* Material to process
════════════════

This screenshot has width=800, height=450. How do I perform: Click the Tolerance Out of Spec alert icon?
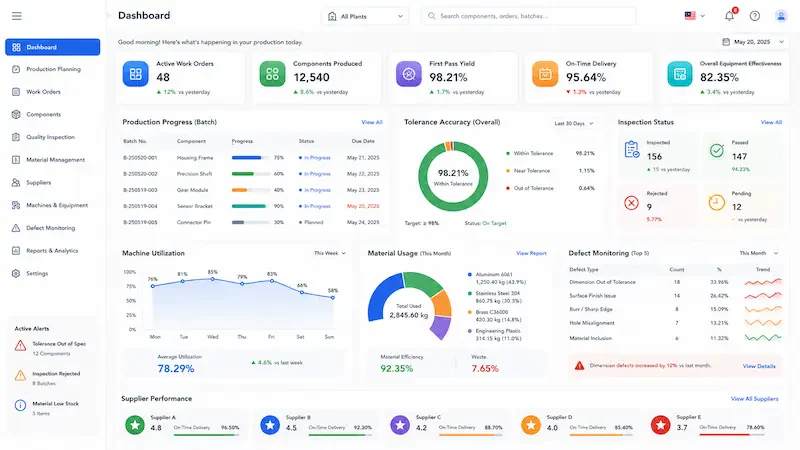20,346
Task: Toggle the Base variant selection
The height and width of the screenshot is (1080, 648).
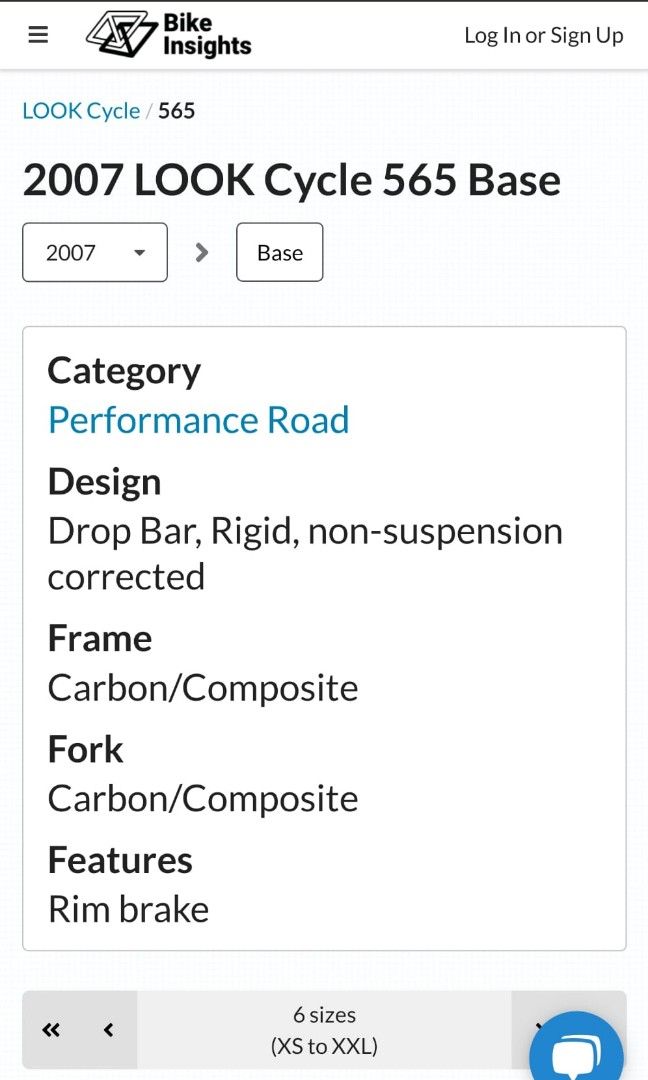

════════════════

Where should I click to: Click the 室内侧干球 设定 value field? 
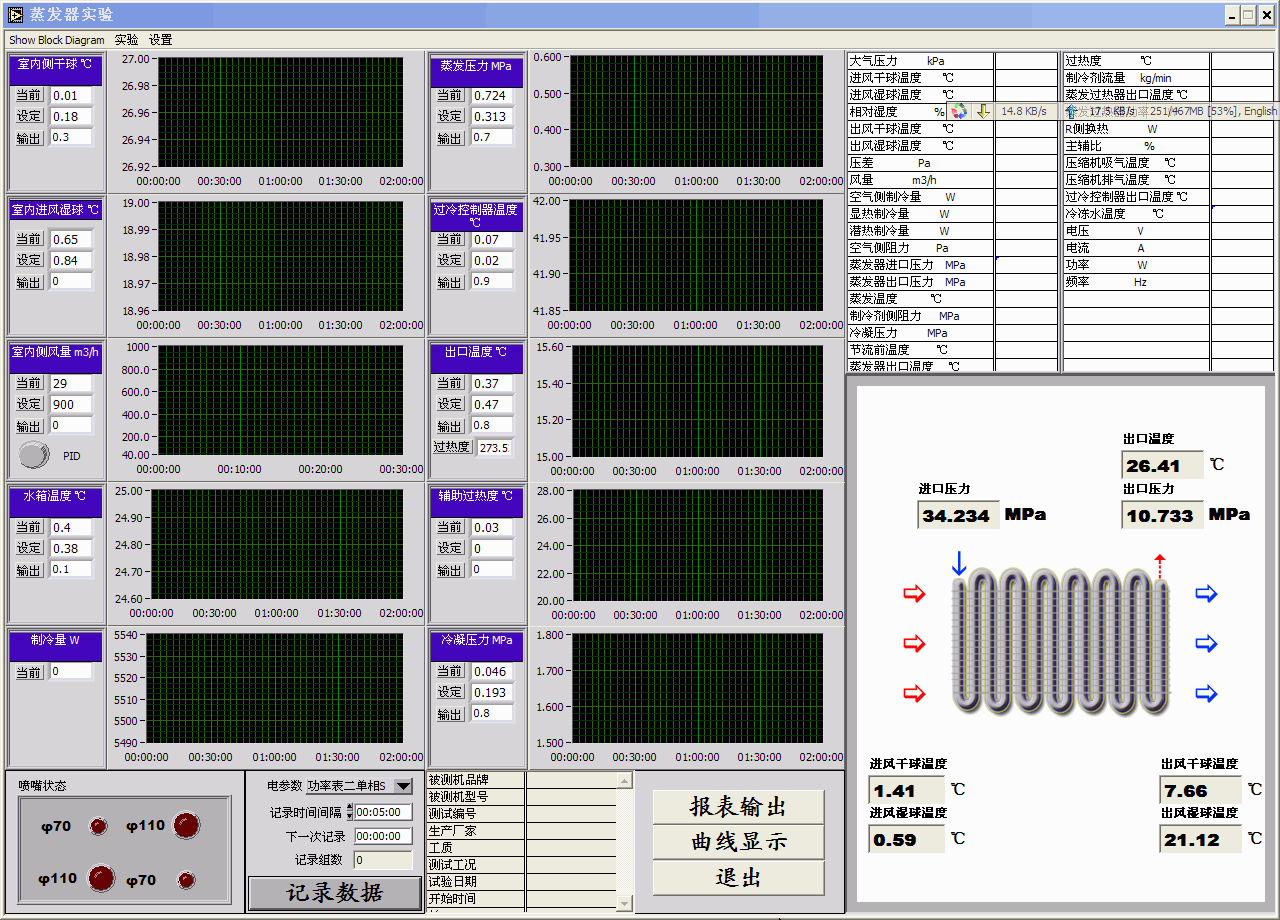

════════════════

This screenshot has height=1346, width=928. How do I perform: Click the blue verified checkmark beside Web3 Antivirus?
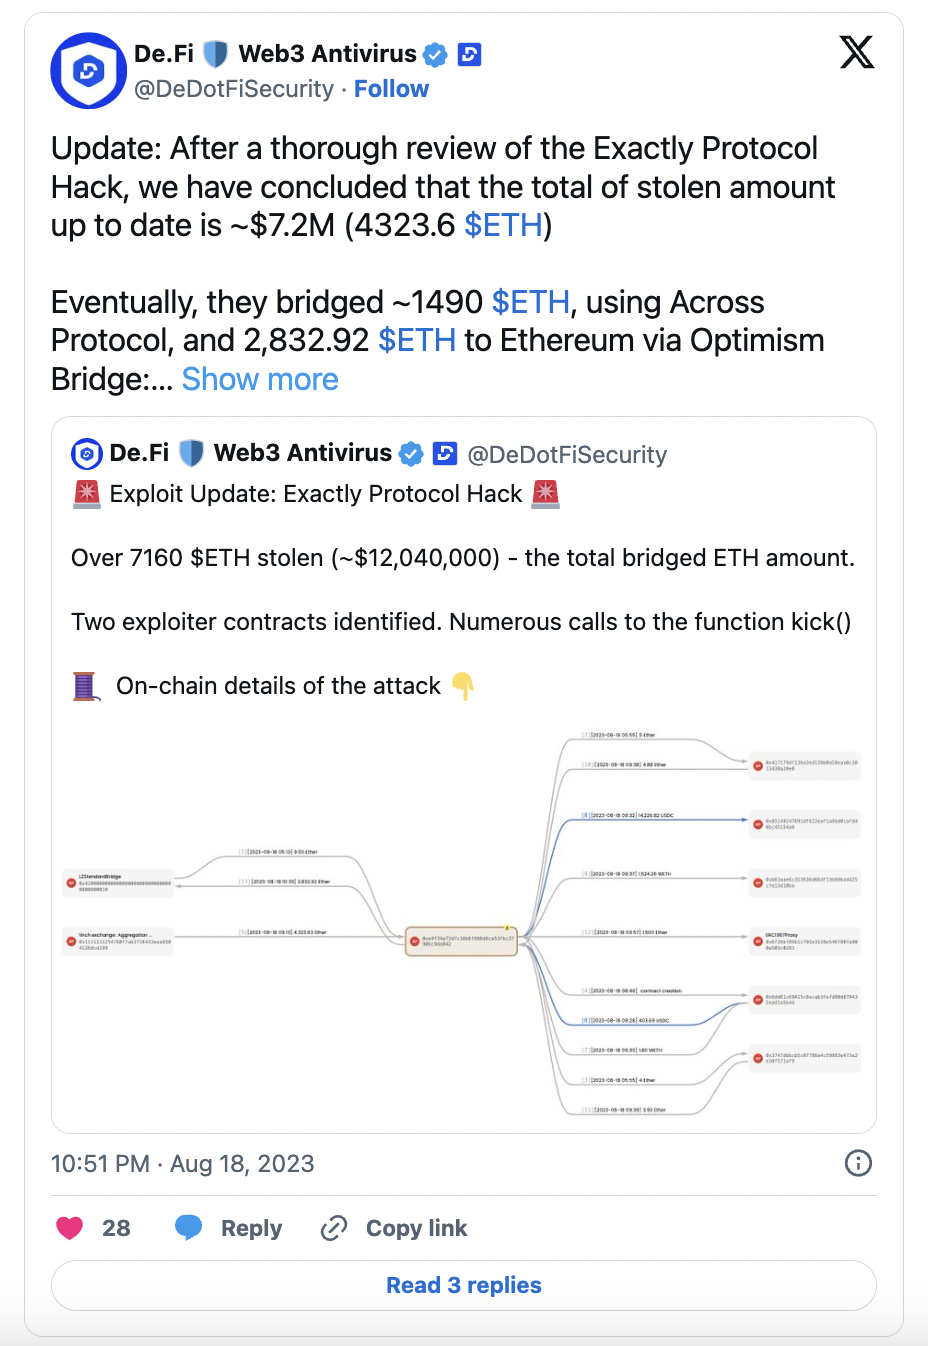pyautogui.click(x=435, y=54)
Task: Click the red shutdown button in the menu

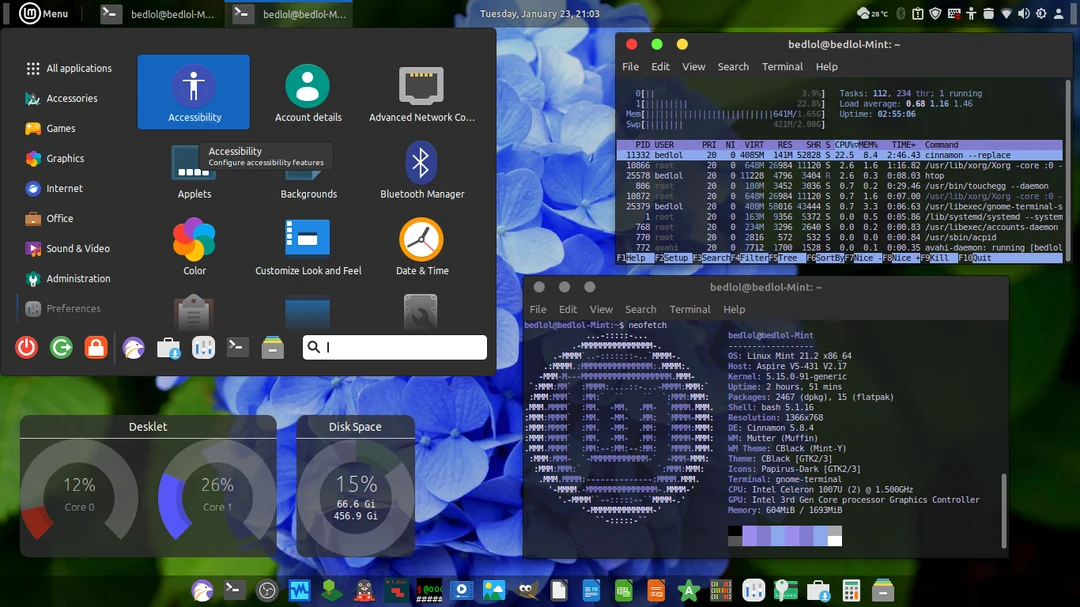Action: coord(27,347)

════════════════

Each line above from the one containing "This screenshot has width=800, height=450." through the one containing "The height and" is to be returned verbatim. Nothing else, and no pictures.

This screenshot has width=800, height=450. How do I perform: Click the Tolerance Out of Spec alert icon?
20,346
Task: Toggle the Base variant selection
The height and width of the screenshot is (1080, 648).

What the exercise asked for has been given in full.